İddianamenin son bölümünde, "şüphelilerin darbe girişimi sırasında örgütlü şekilde silahlanma arayışına girdiği, darbe girişiminin yönetici kadrosu olan 'yurtta sulh konseyi'nin en önemli mensuplarından Mehmet Partigöç ile irtibatlı oldukları, darbe girişimi sırasında örgütün amaç ve faaliyetleri kapsamında İstihbarat Daire Başkanlığını ele geçirme ve darbe girişimi süresince tüm Türkiye'de istihbarat fonksiyonlarını işlevsiz hale getirme çabası içerisinde oldukları, aralarında darbe girişimine aktif destek ve katılma yönünde fikir ve eylem birliği bulunduğu" belirtilerek bu nedenle Aktepe, Kırcılı, Koçyiğit ve Yemşen ile Abdullah Öner, Ahmet Özkan Özalp, Akif Güngör, Bülent Günay, Enes Kara, Engin İlhan, Eyüp Liste, Gazi Topal, Gökhan Yıldız, Hamdi Özdere, Hasan Demir, Hasan Hüseyin Gerçek, Haşim Türker, Muhammet Serhat Al, Murat Ahmetoğlu, Nazmi Mert, Nusret Şehmus Mungan, Reşat Arıkan, Yusuf Keten, Yusuf Ziya Sarı ve Zeki Taşkın'ın "anayasal düzeni ortadan kaldırmaya teşebbüs" suçunu işledikleri kaydedildi.
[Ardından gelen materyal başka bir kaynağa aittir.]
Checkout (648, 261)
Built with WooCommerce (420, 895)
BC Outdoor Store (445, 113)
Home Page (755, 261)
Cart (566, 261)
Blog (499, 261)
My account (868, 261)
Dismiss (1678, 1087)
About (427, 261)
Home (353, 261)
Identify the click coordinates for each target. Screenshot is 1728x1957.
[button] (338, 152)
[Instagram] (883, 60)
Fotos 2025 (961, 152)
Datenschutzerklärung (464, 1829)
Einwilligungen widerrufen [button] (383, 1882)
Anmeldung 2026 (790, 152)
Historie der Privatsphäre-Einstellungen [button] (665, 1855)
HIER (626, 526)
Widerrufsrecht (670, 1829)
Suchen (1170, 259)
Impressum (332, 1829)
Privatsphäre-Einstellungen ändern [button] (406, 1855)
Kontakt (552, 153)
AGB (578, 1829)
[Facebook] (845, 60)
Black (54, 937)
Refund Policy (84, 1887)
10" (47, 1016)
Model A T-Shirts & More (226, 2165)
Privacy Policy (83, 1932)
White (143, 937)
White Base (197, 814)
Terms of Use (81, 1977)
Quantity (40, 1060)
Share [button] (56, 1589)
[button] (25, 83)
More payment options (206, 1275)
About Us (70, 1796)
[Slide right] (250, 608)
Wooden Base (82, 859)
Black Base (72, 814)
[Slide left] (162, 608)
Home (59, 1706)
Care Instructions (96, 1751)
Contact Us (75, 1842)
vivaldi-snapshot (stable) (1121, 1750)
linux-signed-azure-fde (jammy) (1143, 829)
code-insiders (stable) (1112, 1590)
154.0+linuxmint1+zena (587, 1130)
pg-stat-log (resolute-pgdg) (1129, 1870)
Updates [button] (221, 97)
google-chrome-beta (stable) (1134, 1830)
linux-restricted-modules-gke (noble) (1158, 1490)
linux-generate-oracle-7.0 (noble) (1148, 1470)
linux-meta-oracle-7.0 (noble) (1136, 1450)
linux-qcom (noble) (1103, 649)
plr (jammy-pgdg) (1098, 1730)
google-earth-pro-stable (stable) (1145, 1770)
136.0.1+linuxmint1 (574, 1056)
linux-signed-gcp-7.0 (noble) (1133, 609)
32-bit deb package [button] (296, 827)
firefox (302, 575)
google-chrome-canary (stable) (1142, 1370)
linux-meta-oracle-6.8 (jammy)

"Fuat Avni"nin kullanıcılarından
Yemşen ve Koçyiğit'in hiyerarşik olarak FETÖ/PDY terör örgütü üyeleri üzerinde bulundukları, iş bölümü yapabildikleri, örgüt üyeleri üzerinde sevk ve idarede bulunabildikleri, örgütsel faaliyetlerin organizasyonunda ve icrasında rol üstlenebildikleri, bu faaliyetleri denetleyebildikleri, örgütü idare ettikleri, emir ve direktif verebildikleri ifade edilen iddianamede, Koçyiğit'in Twitter'daki "Fuat Avni" hesabının kullanıcılarından olduğu, bu hesap üzerinden manipülasyonlar ve örgütün amaçları ve hedefleri doğrultusunda dezenformasyon faaliyetinde bulunduğu vurgulandı.
İddianamede, bu sebeple Yemşen ve Koçyiğit'in "silahlı terör örgütü yönetmek" suçunu işledikleri ifade edildi.